Her face crumbles, and she howls like a trapped hound. “He shot her! Right in front of me! Right in front of their boy! Her blood sprayed all over!” She examines her stained hands, tears trailing down her cheeks. “This is June’s blood! After that, I had no choice but to save myself. I’m not leaving you and the twins.”
Dad removes his glasses and presses the heel of his palm to his forehead. He pulls her into his lap and rocks back and forth, holding her. “Oh, God, Lorna! What’d you do?”

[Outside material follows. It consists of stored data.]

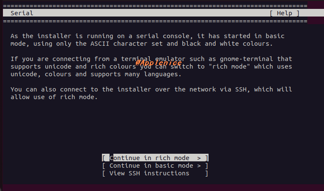Image resolution: width=324 pixels, height=191 pixels.
Task: Click the opening bracket of Help
Action: (271, 13)
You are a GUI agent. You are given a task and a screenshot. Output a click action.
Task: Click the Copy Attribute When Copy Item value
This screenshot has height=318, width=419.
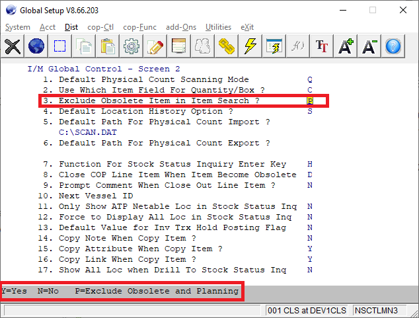pyautogui.click(x=310, y=249)
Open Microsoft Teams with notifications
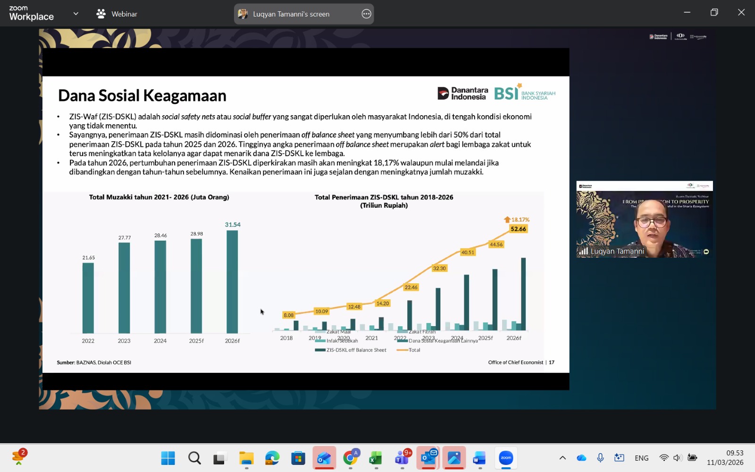755x472 pixels. [x=402, y=458]
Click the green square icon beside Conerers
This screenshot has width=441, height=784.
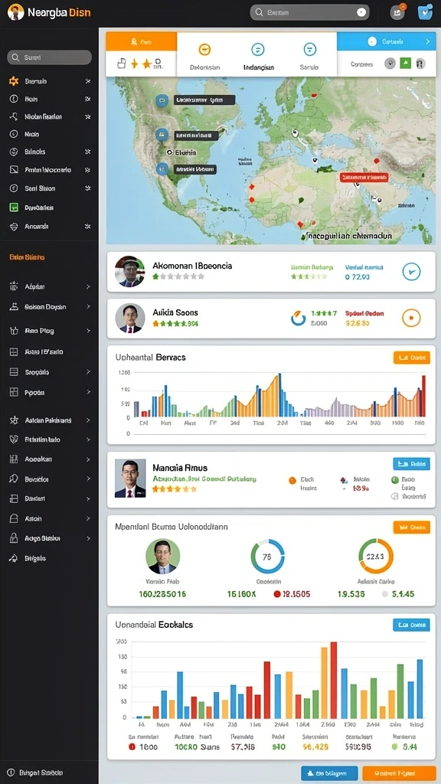[x=406, y=64]
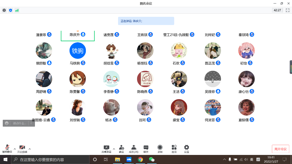The height and width of the screenshot is (164, 292).
Task: Click the 离开会议 leave meeting button
Action: [280, 149]
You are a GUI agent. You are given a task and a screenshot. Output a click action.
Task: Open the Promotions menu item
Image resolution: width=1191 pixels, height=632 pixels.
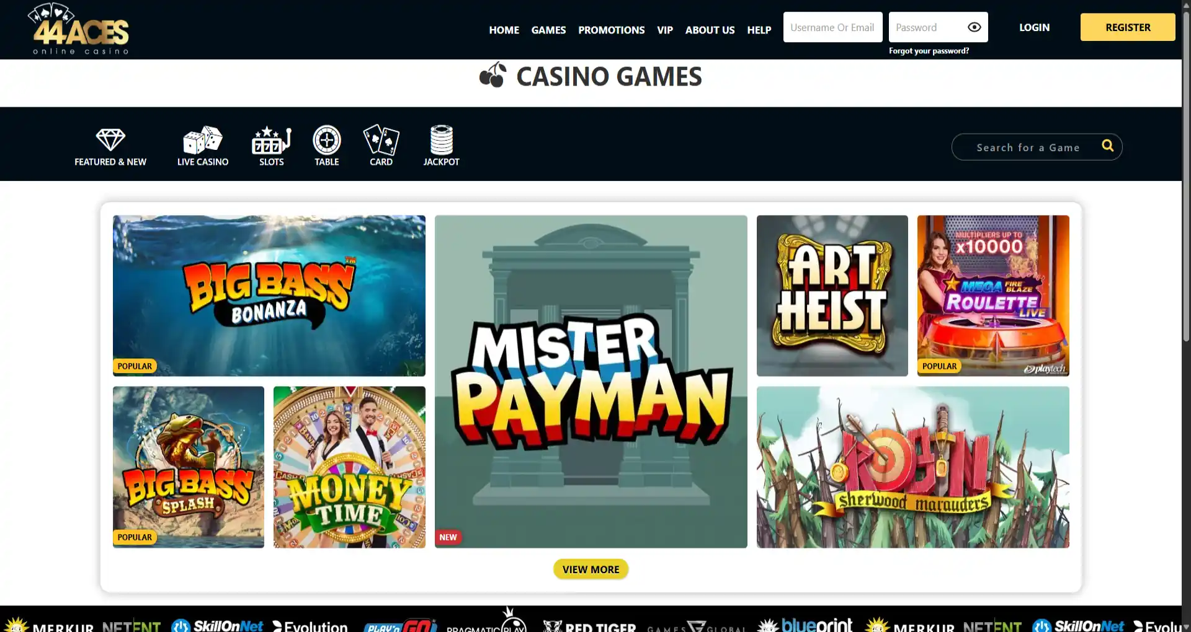[611, 30]
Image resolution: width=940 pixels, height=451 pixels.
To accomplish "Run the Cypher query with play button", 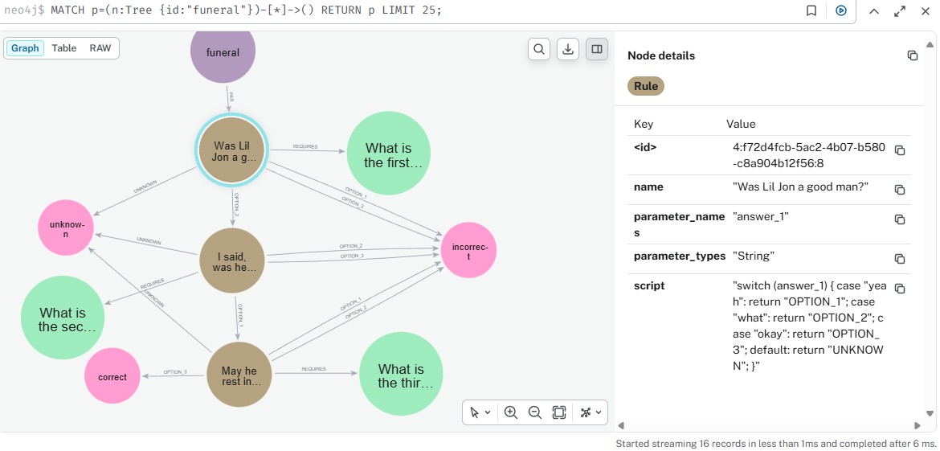I will click(840, 11).
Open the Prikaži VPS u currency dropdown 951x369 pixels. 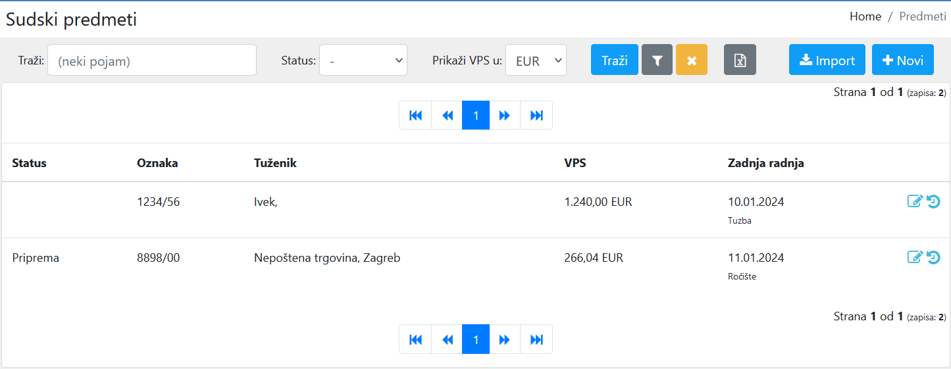click(x=536, y=60)
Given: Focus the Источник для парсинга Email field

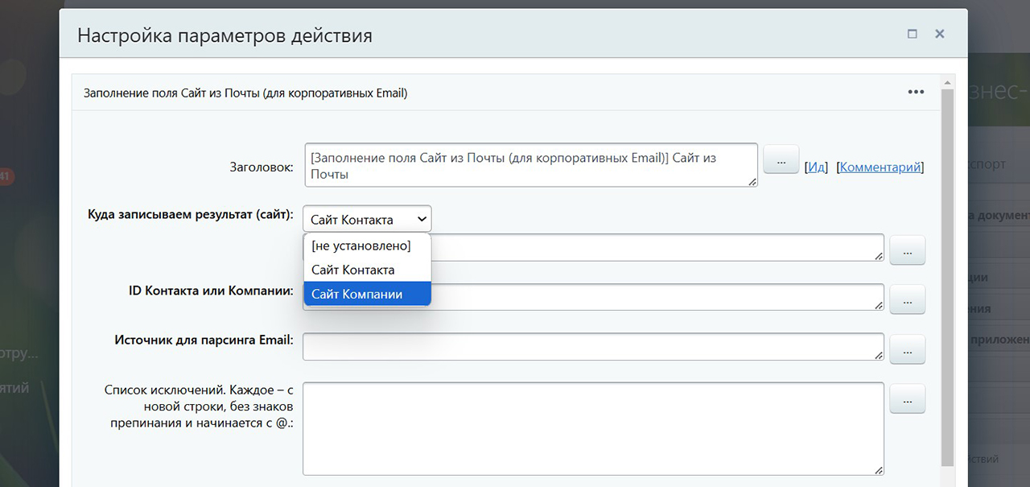Looking at the screenshot, I should pyautogui.click(x=593, y=347).
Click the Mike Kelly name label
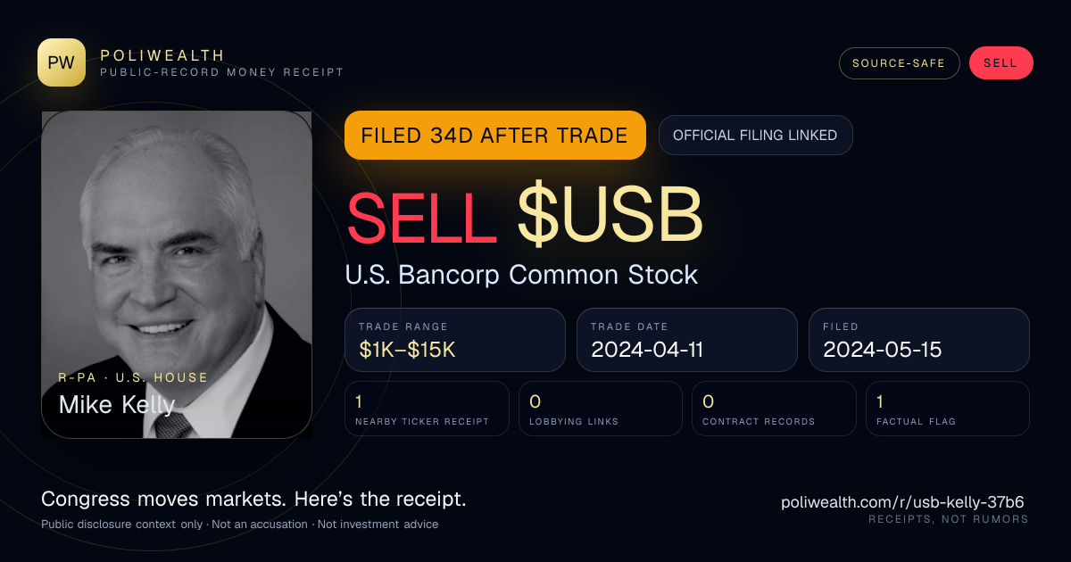Image resolution: width=1071 pixels, height=562 pixels. [x=117, y=405]
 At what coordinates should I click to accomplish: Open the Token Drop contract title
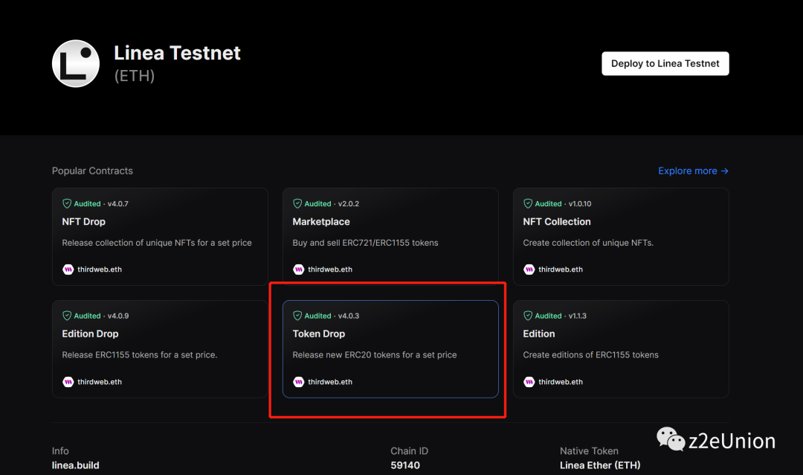pyautogui.click(x=318, y=334)
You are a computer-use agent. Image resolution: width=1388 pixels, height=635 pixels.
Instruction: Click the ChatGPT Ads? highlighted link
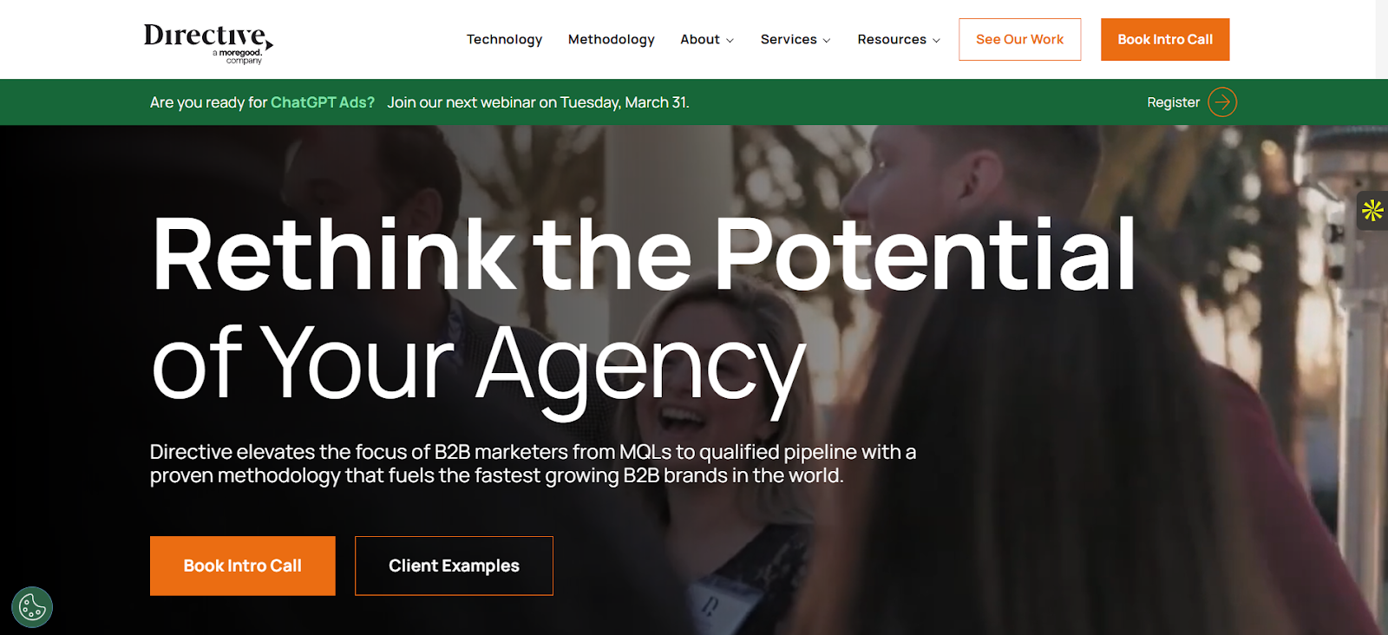(323, 102)
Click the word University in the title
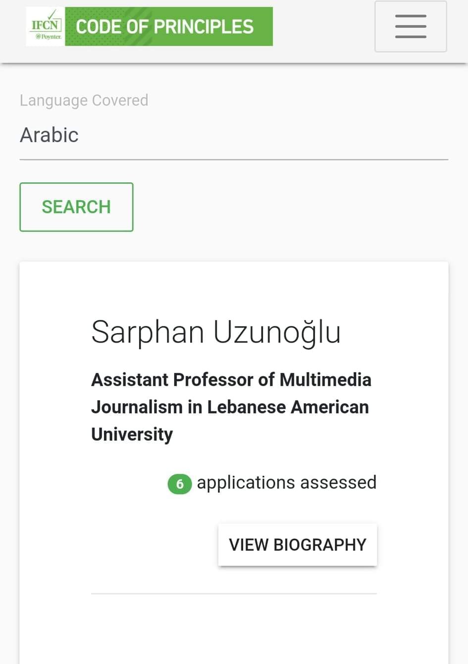This screenshot has height=664, width=468. (x=132, y=434)
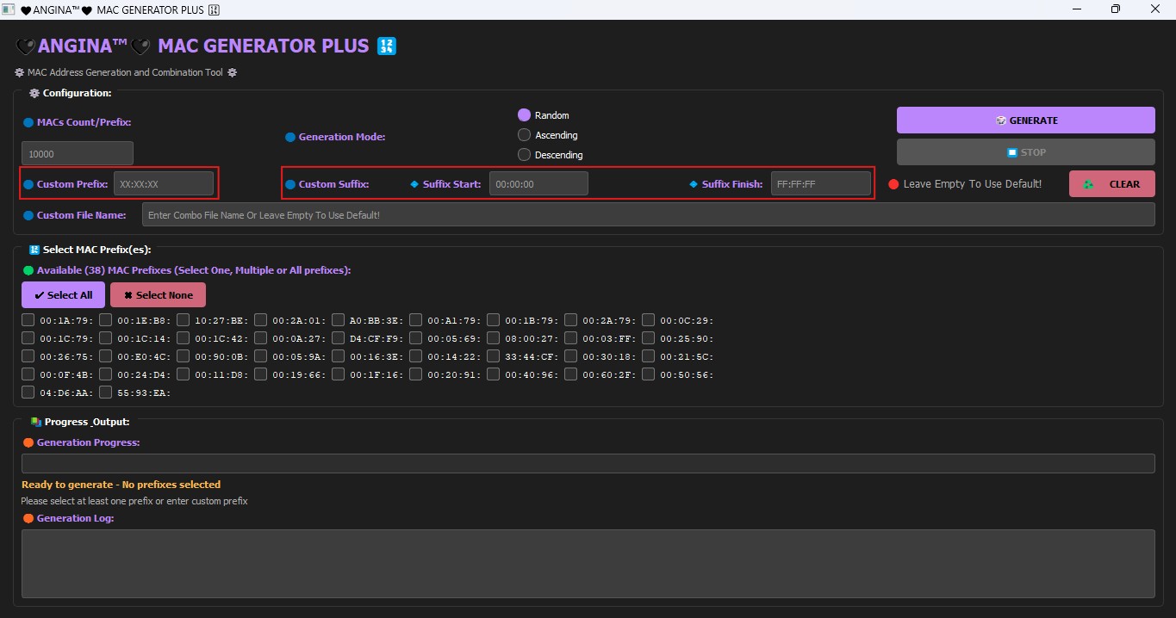1176x618 pixels.
Task: Click the Select None button
Action: point(158,295)
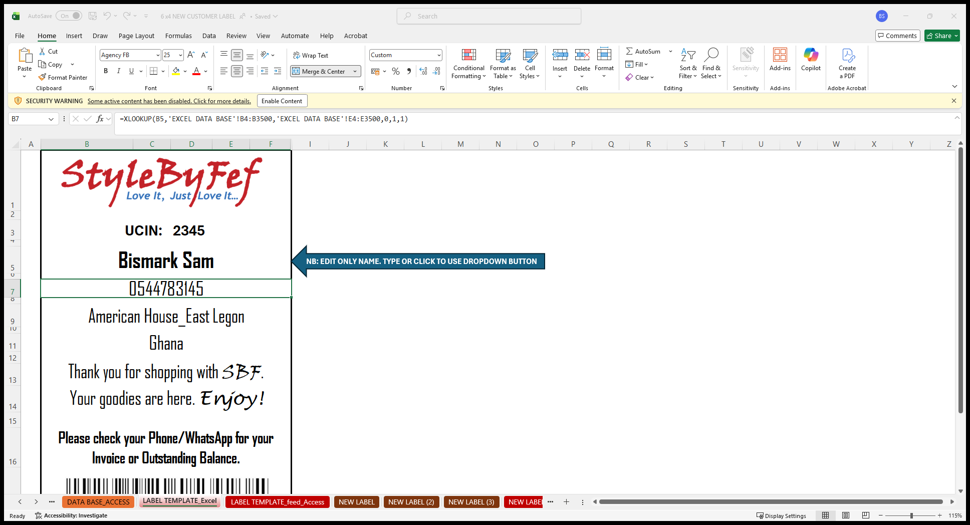The image size is (970, 525).
Task: Click the Insert Function fx icon
Action: coord(100,119)
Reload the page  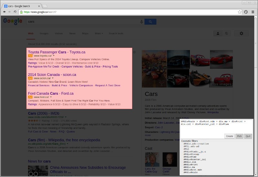(x=15, y=12)
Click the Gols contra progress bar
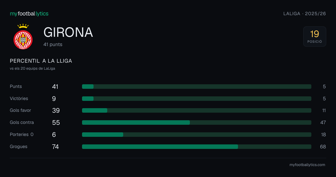The image size is (336, 177). (197, 122)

Dad’s agony reaches across the heat to thump hollowly against my heart. Mom rubs her knees as she draws them to her chest, her focus on a painting of workers in a Georgia tobacco field. “Brett had the pistol. He was out to kill me. I found his thoughts, turned his gun around.”
Jonah slams his fist against the wall. “Mom, you didn’t!”
“Baby, that man was gonna kill me. What could I do?” Mom stretches her hand out to Jonah, and he hesitantly takes it. I don’t know that I’d be strong enough to touch her if she reached for me. She breathes hard, talks fast. “Brett Forgette has a hole in his thigh and is telling the police I put it there. I aimed for his head, and I would have put that bullet in his brain and had this mess be done. It’s my bad luck that bastard flinched.”
There it was, what I always knew about my mother.
She would use her Mind Games to murder if given the chance.